● What the task asks: The answer should consist of all the records, written out word for word.

[Data supplied — start]

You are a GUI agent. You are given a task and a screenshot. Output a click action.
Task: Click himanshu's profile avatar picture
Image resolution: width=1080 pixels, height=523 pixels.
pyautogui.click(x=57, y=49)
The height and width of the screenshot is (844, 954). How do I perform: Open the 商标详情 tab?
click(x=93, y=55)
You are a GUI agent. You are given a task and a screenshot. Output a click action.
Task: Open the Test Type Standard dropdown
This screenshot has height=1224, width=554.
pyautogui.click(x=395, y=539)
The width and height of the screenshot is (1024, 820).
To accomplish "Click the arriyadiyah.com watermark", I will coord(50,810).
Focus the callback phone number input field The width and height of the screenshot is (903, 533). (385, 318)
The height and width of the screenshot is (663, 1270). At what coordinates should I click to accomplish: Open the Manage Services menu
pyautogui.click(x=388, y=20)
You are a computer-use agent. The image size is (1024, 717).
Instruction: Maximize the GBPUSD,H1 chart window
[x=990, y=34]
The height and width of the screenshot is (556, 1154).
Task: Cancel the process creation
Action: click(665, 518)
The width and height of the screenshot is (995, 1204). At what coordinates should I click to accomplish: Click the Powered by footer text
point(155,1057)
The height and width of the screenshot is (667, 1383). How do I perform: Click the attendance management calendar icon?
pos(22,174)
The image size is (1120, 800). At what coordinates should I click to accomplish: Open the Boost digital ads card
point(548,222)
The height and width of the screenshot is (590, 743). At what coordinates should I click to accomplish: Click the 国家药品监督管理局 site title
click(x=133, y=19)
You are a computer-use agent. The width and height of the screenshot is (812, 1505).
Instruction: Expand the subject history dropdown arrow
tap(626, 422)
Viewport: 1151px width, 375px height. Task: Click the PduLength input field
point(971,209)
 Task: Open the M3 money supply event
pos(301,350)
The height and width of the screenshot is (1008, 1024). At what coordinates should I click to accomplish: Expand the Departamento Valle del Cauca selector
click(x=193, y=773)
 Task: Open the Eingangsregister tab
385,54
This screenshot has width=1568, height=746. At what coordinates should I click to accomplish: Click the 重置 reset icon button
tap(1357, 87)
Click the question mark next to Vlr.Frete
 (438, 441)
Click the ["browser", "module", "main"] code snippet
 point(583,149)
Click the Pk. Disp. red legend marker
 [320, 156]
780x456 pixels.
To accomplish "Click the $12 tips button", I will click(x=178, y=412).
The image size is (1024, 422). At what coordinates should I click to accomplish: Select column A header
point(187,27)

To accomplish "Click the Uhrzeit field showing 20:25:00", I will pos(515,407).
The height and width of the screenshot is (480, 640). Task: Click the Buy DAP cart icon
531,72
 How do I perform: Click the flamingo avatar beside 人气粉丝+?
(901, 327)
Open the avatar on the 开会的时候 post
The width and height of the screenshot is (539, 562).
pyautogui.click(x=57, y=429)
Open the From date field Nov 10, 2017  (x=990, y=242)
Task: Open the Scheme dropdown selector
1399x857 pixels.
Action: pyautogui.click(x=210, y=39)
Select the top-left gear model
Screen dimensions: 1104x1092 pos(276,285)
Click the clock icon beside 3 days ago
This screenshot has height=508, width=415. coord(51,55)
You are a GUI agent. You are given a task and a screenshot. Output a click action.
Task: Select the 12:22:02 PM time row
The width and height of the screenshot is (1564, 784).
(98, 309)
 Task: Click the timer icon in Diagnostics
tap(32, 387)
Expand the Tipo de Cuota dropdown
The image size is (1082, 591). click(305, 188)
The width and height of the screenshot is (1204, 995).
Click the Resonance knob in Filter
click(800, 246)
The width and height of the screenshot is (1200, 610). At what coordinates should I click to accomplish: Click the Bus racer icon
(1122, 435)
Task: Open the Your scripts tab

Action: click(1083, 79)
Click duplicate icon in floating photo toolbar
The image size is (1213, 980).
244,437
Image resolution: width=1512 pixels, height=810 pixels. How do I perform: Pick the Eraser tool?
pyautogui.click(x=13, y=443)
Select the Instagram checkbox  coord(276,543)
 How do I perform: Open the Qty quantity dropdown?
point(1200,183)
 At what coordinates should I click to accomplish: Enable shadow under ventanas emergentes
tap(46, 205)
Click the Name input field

[Data supplied — finish]

● Written reply:
You are a GUI agent. You are given a task and a screenshot. Output a click action.
Task: Click himanshu's profile avatar picture
Image resolution: width=1080 pixels, height=523 pixels.
pyautogui.click(x=57, y=49)
The height and width of the screenshot is (844, 954). How do I perform: Open the 商标详情 tab?
click(x=93, y=55)
You are a GUI agent. You are given a task and a screenshot. Output a click action.
Task: Open the Test Type Standard dropdown
This screenshot has height=1224, width=554.
pyautogui.click(x=395, y=539)
The width and height of the screenshot is (1024, 820).
To accomplish "Click the arriyadiyah.com watermark", I will coord(50,810).
Focus the callback phone number input field The width and height of the screenshot is (903, 533). (385, 318)
The height and width of the screenshot is (663, 1270). At what coordinates should I click to accomplish: Open the Manage Services menu
pyautogui.click(x=388, y=20)
You are a computer-use agent. The image size is (1024, 717).
Instruction: Maximize the GBPUSD,H1 chart window
[x=990, y=34]
The height and width of the screenshot is (556, 1154).
Task: Cancel the process creation
Action: click(665, 518)
The width and height of the screenshot is (995, 1204). At what coordinates should I click to accomplish: Click the Powered by footer text
point(155,1057)
The height and width of the screenshot is (667, 1383). How do I perform: Click the attendance management calendar icon?
pos(22,174)
The image size is (1120, 800). At what coordinates should I click to accomplish: Open the Boost digital ads card
point(548,222)
The height and width of the screenshot is (590, 743). At what coordinates should I click to accomplish: Click the 国家药品监督管理局 site title
click(x=133, y=19)
You are a computer-use agent. The width and height of the screenshot is (812, 1505).
Instruction: Expand the subject history dropdown arrow
tap(626, 422)
Viewport: 1151px width, 375px height. Task: Click the PduLength input field
point(971,209)
 Task: Open the M3 money supply event
pos(301,350)
The height and width of the screenshot is (1008, 1024). At what coordinates should I click to accomplish: Expand the Departamento Valle del Cauca selector
click(x=193, y=773)
 Task: Open the Eingangsregister tab
385,54
This screenshot has width=1568, height=746. At what coordinates should I click to accomplish: Click the 重置 reset icon button
tap(1357, 87)
Click the question mark next to Vlr.Frete
 (438, 441)
Click the ["browser", "module", "main"] code snippet
 point(583,149)
Click the Pk. Disp. red legend marker
 [320, 156]
780x456 pixels.
To accomplish "Click the $12 tips button", I will click(x=178, y=412).
The image size is (1024, 422). At what coordinates should I click to accomplish: Select column A header
point(187,27)

To accomplish "Click the Uhrzeit field showing 20:25:00", I will pos(515,407).
The height and width of the screenshot is (480, 640). Task: Click the Buy DAP cart icon
531,72
 How do I perform: Click the flamingo avatar beside 人气粉丝+?
(901, 327)
Open the avatar on the 开会的时候 post
The width and height of the screenshot is (539, 562).
pyautogui.click(x=57, y=429)
Open the From date field Nov 10, 2017  (x=990, y=242)
Task: Open the Scheme dropdown selector
1399x857 pixels.
Action: pyautogui.click(x=210, y=39)
Select the top-left gear model
Screen dimensions: 1104x1092 pos(276,285)
Click the clock icon beside 3 days ago
This screenshot has height=508, width=415. coord(51,55)
You are a GUI agent. You are given a task and a screenshot. Output a click action.
Task: Select the 12:22:02 PM time row
The width and height of the screenshot is (1564, 784).
(98, 309)
 Task: Click the timer icon in Diagnostics
tap(32, 387)
Expand the Tipo de Cuota dropdown
The image size is (1082, 591). click(305, 188)
The width and height of the screenshot is (1204, 995).
Click the Resonance knob in Filter
click(800, 246)
The width and height of the screenshot is (1200, 610). At what coordinates should I click to accomplish: Click the Bus racer icon
(1122, 435)
Task: Open the Your scripts tab

Action: click(1083, 79)
Click duplicate icon in floating photo toolbar
The image size is (1213, 980).
244,437
Image resolution: width=1512 pixels, height=810 pixels. How do I perform: Pick the Eraser tool?
pyautogui.click(x=13, y=443)
Select the Instagram checkbox  coord(276,543)
 How do I perform: Open the Qty quantity dropdown?
point(1200,183)
 At what coordinates should I click to accomplish: Enable shadow under ventanas emergentes
tap(46, 205)
Click the Name input field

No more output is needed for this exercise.